··· Supplied records ···
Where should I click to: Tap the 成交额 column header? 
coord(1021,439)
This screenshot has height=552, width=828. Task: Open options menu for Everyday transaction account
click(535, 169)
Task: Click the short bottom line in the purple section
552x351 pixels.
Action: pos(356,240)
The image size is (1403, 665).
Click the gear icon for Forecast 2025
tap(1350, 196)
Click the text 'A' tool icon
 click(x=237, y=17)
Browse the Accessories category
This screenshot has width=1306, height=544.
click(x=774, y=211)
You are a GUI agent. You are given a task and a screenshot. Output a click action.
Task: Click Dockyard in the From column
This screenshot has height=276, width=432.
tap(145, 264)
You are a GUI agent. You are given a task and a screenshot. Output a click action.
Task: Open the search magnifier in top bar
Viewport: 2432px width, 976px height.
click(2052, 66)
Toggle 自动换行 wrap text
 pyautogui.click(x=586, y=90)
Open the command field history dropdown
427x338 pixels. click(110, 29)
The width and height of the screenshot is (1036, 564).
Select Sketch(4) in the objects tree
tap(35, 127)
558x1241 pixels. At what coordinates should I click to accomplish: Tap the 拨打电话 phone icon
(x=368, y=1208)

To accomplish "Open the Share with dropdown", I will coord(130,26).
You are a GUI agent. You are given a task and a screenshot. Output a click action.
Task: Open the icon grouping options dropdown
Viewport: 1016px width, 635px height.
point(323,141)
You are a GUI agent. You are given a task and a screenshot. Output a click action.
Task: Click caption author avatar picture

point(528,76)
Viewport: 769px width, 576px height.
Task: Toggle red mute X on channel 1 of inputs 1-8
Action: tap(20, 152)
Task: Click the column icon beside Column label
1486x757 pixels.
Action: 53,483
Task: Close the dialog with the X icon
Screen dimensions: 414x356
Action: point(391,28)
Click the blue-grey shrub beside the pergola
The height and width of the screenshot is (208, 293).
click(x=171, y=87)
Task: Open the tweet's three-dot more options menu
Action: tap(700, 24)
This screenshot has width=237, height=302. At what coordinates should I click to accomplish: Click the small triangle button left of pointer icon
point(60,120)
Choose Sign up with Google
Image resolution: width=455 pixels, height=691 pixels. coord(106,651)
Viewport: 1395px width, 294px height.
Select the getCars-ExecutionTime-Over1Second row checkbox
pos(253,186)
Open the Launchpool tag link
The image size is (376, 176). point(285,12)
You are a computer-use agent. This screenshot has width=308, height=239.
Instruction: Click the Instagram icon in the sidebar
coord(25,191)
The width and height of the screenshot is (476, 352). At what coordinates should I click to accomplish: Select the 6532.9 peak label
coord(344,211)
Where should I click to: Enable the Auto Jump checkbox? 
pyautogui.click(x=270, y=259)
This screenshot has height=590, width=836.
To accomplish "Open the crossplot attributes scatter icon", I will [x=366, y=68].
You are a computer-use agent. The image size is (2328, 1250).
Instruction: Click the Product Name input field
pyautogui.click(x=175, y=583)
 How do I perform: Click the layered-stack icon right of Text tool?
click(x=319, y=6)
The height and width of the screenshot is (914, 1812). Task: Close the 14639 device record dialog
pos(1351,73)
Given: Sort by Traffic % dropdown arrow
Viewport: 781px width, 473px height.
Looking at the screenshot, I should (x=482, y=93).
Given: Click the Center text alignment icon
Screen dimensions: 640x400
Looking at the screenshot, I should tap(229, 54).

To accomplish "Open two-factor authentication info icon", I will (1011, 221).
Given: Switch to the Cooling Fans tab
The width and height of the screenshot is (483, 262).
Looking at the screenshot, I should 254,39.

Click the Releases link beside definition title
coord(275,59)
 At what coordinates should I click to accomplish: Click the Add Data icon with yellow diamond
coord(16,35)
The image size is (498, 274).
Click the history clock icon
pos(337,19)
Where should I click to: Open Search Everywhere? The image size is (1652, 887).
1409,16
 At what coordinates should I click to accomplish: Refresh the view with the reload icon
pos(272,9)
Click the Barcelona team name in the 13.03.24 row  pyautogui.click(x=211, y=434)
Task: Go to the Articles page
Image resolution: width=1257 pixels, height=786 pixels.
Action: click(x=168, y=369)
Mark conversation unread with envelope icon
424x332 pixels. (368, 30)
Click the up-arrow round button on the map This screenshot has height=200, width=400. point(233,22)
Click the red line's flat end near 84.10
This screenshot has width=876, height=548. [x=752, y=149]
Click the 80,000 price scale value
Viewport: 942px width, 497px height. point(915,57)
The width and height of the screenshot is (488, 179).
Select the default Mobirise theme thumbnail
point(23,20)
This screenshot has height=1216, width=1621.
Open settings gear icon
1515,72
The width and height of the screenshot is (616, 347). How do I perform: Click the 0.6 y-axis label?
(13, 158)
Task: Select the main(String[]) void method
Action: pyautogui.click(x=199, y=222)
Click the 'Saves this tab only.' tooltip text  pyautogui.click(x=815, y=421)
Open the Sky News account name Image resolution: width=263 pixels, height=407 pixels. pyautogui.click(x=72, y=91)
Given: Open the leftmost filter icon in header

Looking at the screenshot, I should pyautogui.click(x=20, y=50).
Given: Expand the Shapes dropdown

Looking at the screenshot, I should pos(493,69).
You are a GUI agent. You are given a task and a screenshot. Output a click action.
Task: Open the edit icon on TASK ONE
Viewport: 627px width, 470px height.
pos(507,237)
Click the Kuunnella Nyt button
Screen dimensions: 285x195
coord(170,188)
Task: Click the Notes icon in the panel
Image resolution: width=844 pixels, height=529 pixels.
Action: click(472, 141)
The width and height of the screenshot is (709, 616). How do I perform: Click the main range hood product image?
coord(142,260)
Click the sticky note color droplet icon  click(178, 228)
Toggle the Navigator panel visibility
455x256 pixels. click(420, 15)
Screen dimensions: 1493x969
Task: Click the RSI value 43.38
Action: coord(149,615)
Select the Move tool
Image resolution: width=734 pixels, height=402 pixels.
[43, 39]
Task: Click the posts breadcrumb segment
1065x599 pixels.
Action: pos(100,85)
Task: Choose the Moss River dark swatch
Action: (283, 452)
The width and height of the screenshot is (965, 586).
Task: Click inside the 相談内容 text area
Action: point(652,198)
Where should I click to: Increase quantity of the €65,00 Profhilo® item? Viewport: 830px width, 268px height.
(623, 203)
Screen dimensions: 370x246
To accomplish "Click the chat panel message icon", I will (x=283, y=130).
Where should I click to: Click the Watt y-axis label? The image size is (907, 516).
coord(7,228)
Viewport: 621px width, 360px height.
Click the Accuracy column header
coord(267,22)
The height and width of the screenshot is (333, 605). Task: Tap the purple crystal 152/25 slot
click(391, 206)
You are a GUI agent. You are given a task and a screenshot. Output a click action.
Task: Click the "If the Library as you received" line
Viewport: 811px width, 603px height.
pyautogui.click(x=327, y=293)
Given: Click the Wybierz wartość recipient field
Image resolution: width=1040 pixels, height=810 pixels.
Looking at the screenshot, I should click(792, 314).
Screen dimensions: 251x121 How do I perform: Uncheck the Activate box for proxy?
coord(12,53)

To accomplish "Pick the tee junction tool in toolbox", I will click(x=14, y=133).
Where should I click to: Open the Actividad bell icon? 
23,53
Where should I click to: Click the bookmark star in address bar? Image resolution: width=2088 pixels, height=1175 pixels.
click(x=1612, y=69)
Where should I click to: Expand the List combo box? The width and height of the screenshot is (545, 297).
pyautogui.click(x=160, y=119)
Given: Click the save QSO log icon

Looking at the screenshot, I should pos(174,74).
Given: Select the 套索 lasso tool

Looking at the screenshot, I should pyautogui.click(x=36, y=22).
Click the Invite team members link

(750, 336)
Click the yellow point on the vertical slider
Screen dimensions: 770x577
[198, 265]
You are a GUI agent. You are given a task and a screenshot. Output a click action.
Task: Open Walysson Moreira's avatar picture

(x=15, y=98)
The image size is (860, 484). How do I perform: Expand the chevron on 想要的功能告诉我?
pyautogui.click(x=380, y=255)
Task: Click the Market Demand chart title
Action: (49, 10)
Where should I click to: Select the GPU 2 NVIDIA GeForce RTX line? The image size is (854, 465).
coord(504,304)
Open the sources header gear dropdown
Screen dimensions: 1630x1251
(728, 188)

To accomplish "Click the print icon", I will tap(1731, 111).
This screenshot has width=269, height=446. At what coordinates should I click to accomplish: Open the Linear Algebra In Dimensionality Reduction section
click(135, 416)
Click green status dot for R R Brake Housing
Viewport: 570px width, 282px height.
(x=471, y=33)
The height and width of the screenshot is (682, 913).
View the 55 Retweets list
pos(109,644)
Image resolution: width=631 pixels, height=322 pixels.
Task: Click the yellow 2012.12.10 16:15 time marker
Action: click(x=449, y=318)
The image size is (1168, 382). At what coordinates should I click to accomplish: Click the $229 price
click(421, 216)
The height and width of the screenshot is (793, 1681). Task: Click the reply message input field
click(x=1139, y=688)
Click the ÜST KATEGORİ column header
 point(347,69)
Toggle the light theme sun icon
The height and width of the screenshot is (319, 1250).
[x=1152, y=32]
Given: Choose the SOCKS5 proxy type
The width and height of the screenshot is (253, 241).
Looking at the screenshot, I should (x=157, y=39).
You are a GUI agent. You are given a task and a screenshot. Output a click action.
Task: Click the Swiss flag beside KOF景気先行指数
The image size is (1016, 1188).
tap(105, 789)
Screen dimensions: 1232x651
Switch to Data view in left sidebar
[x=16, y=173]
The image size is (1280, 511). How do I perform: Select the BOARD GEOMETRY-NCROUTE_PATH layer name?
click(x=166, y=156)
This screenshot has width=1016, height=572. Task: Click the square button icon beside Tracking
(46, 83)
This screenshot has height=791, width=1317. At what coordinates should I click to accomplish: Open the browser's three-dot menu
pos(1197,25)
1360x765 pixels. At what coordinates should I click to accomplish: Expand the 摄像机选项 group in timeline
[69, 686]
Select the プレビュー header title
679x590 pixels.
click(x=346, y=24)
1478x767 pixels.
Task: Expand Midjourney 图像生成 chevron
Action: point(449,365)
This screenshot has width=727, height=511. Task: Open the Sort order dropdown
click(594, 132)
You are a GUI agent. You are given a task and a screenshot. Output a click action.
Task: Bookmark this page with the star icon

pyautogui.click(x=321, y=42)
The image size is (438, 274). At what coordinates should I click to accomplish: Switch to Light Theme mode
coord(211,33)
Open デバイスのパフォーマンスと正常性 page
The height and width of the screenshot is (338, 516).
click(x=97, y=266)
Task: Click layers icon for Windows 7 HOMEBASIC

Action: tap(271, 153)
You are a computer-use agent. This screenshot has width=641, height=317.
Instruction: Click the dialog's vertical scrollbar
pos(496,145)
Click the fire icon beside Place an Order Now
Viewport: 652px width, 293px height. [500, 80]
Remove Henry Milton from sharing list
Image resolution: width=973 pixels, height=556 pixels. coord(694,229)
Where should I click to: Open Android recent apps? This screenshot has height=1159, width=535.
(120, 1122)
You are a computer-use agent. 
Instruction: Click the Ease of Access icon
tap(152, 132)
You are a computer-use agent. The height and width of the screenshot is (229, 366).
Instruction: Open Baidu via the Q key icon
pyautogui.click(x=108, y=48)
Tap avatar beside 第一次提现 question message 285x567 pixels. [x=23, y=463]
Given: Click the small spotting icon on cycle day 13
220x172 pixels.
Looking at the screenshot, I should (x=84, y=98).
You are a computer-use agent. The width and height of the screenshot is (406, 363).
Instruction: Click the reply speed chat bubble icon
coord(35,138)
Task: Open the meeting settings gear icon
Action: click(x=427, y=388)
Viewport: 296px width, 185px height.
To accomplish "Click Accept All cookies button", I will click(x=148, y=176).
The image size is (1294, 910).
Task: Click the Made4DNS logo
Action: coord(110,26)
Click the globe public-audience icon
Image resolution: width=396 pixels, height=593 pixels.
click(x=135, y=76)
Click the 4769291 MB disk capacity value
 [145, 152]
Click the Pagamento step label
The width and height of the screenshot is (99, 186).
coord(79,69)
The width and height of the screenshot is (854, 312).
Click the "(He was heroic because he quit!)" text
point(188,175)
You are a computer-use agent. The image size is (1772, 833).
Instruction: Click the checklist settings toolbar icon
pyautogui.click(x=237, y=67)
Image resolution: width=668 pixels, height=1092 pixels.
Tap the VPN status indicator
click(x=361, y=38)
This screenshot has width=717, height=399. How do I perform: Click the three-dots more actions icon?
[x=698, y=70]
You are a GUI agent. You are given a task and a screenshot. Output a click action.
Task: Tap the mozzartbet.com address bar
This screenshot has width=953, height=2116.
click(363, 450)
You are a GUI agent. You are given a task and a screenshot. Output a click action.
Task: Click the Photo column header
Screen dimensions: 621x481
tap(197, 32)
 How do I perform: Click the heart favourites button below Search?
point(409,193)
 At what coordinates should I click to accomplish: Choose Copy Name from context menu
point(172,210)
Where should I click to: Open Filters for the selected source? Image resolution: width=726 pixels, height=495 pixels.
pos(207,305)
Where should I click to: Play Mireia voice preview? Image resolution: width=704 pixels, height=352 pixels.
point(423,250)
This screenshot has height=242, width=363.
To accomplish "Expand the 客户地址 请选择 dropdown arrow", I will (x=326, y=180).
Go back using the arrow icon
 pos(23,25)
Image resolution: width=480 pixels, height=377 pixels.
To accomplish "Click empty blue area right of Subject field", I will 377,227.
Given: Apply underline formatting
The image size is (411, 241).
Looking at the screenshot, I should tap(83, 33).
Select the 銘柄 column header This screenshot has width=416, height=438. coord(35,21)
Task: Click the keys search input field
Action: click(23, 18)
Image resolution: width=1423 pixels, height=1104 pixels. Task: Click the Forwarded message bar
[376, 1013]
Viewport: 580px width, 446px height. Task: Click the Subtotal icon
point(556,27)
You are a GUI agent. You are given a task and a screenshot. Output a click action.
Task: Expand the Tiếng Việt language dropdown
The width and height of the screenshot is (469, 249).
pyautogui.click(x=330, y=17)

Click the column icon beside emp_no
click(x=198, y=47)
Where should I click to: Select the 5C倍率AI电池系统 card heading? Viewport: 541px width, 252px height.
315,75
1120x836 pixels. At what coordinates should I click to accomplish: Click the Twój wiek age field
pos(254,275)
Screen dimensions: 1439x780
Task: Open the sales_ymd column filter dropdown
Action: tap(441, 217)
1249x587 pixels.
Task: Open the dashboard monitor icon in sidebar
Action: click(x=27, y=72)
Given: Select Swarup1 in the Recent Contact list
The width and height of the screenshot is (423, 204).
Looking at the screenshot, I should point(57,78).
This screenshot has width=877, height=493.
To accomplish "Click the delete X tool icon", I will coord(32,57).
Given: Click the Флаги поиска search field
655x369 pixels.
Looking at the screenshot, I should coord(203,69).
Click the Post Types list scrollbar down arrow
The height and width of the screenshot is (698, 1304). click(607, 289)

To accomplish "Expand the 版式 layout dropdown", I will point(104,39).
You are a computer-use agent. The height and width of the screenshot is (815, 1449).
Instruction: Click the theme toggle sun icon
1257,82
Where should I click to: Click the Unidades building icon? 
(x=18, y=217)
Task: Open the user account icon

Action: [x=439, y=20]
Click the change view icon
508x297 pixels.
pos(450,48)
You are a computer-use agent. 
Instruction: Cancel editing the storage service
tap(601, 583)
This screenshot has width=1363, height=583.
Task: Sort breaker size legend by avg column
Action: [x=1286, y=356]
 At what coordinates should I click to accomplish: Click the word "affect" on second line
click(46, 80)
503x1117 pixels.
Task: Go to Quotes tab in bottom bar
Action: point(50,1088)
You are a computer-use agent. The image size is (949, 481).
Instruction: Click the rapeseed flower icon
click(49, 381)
···
--- Exercise directions ---
Return every line of the records that contains the string "Sort", matching case exactly.

--- Expected answer ---
Given: Sort by Traffic % dropdown arrow
This screenshot has width=727, height=511. Task: Open the Sort order dropdown
Task: Sort breaker size legend by avg column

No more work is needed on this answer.